Saved data entries
==============================

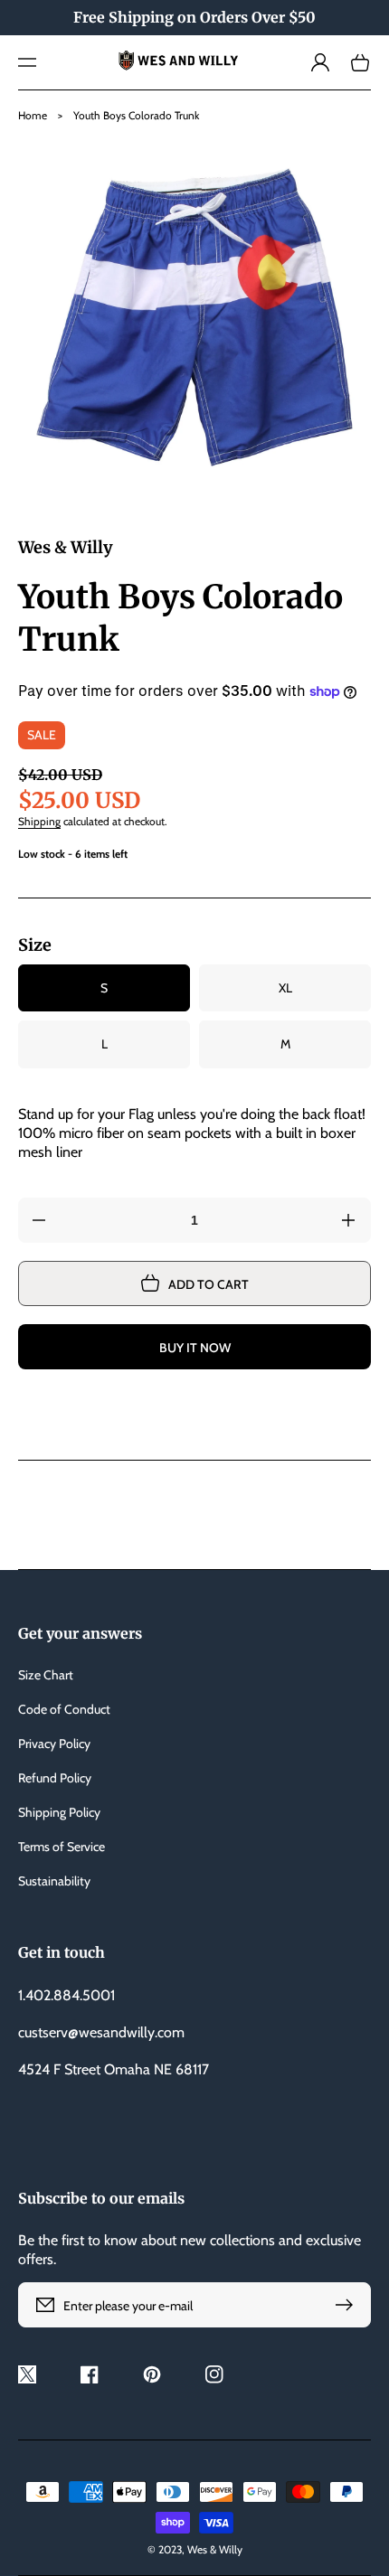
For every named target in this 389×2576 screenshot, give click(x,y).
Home (32, 115)
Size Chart (45, 1675)
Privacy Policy (54, 1743)
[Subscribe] (348, 2304)
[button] (27, 62)
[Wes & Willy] (195, 62)
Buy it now (195, 1348)
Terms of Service (61, 1846)
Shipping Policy (59, 1812)
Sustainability (54, 1881)
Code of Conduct (64, 1709)
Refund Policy (54, 1778)
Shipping (39, 821)
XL (285, 988)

==============================

- TASK DESCRIPTION
Reproduce exactly every line between the line with "[Wes & Willy] (195, 62)" and the last line of the records above, both included.

- TASK ANSWER
[Wes & Willy] (195, 62)
Buy it now (195, 1348)
Terms of Service (61, 1846)
Shipping Policy (59, 1812)
Sustainability (54, 1881)
Code of Conduct (64, 1709)
Refund Policy (54, 1778)
Shipping (39, 821)
XL (285, 988)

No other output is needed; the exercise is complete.